2000). All three cases are relevant, but Moorefield is most helpful. In Moorefield, the
11
court reversed the district court’s suppression of a weapon found after a Terry frisk where
the officers witnessed the suspect make “furtive hand movements” and where the suspect
refused to obey an officer’s orders to keep his hands in plain sight. 111 F.3d at 14. The
court concluded that the furtive movements constituted suspicious behavior—that of a
person trying to conceal something—justifying a Terry frisk. Id. Although the officer
conducting the frisk was unsure whether the suspect had a weapon or narcotics, the court
noted the Terry Court’s conclusion that “the officer need not be absolutely certain that the
individual is armed; the issue is whether a reasonably prudent man in the circumstances
would be warranted in the belief that his safety or that of others was in danger.” Id.
(quoting 392 U.S. at 27.)
Under this precedent, the District Court concluded that reasonable suspicion
existed for DiMaria to frisk Focareta. The court held that the frisk was justified because
(1) DeMarco and DiMaria were aware that Blair Auto was a high crime area; (2) the time
was 2:46 a.m.; (3) Focareta placed his hands in his pockets and around his waistband
when DeMarco confronted him; (4) Focareta continued to reach for his pockets after
being told to stop; (5) DiMaria observed Focareta reach for his waistband after removing
his hands from the trunk of the Lexus, despite the officers’ requests to cease doing so; and
(6) DiMaria knew from experience that weapons are typically concealed in the waistband.

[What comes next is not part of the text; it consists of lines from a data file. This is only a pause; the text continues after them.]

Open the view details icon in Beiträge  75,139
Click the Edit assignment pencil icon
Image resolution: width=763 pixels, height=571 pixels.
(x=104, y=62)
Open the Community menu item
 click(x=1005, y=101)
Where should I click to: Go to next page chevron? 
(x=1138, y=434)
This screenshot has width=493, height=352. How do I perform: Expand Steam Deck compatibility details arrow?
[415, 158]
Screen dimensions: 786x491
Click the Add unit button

(R. at 289-90.) Furthermore, at the time of the frisk, DiMaria (a) knew drugs were found
on Focareta’s companion; (b) smelled a strong odor of marijuana on Focareta;
12
(c) observed a glass marijuana pipe protruding from Focareta’s sweatshirt pouch;
(d) when retrieving the pipe, felt and removed a bag of marijuana from Focareta’s pocket;
(e) knew, based on his experience, that those possessing drugs frequently possess
weapons and that those possessing weapons typically carry them in their waist band;
(f) knew that Focareta had no explanation for his presence at a suspicious time and place
where the officers suspected criminal activity; and (g) knew that DeMarco had drawn his
weapon. (Id. at 276-77.) The District Court properly concluded that, under these facts, a
reasonably prudent person would be warranted in the belief that his safety was in danger.

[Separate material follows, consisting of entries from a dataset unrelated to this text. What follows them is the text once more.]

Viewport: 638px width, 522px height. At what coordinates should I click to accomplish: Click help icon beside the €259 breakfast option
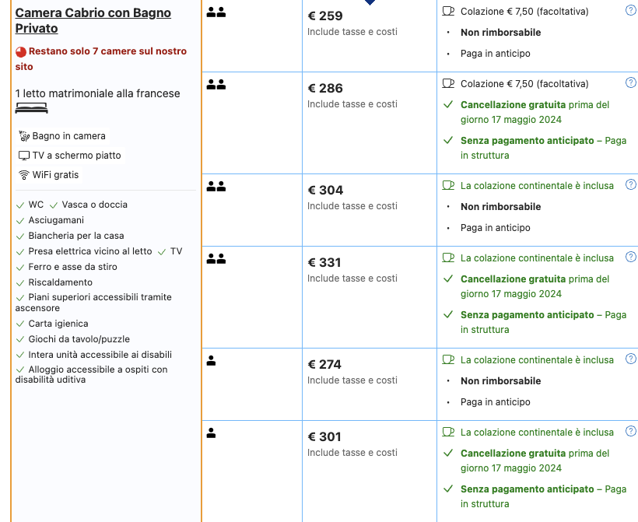click(x=630, y=11)
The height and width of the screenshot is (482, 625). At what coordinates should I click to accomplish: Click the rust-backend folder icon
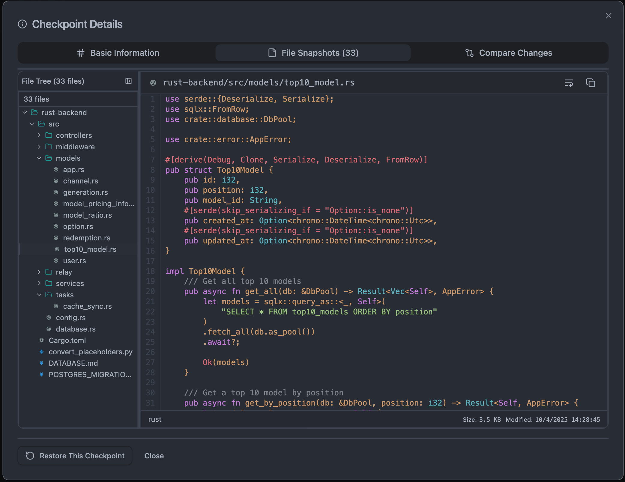click(34, 112)
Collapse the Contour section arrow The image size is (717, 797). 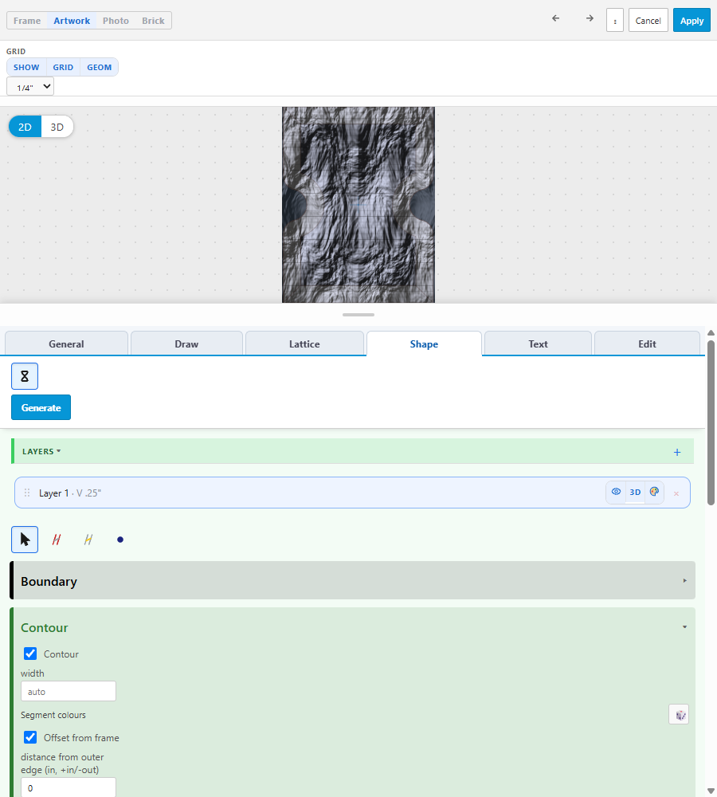click(x=684, y=627)
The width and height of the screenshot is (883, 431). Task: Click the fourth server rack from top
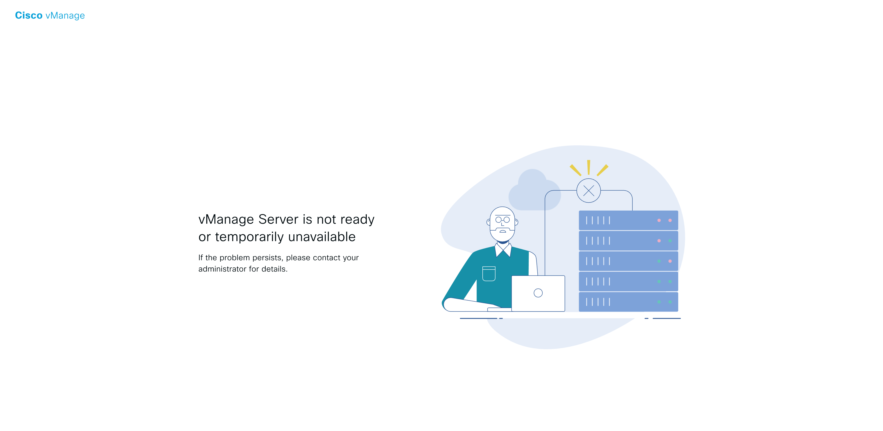pyautogui.click(x=628, y=281)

Focareta argues that DiMaria did not subjectively fear for DeMarco’s or his safety
and did not subjectively believe that Focareta was armed.3 The legality of a Terry stop
and frisk, however, is based on an objective reasonableness test. See Adams v. Williams,
407 U.S. 143, 147-48 (1972); Moorefield, 111 F.3d at 14. The searching officer’s
subjective beliefs are part of the totality of the circumstances that the court examines
when determining whether there was an objective basis for the frisk. Here, DiMaria
expressly testified that neither Focareta nor Mazur did anything to cause sufficient alarm
for DiMaria to draw his weapon or to feel that either man was a threat. (R. at 156-57.)
3
Focareta also argues that the totality of the circumstances could not justify a Terry
frisk because DiMaria never drew his weapon. Considering the circumstances, this
argument is frivolous. The absence of a drawn weapon does not create a presumption that
a frisk is unwarranted. Furthermore, while DiMaria did not draw his weapon, DiMaria
knew that DeMarco had drawn his weapon (see R. at 83), undermining any factual basis
for Focareta’s argument.
13
He also testified that Focareta did not do anything threatening with his hands after placing
them on the Lexus. (Id. at 45-46.) Nonetheless, considering the context outlined by the
District Court in its thorough recitation of the facts, under the totality of the
circumstances, it did not commit error in concluding that DiMaria was justified in
employing a Terry frisk to ensure his safety and that of DeMarco.
IV.
The District Court’s findings of fact were not clearly erroneous and its application
of the law to the facts was correct. We will, therefore, affirm.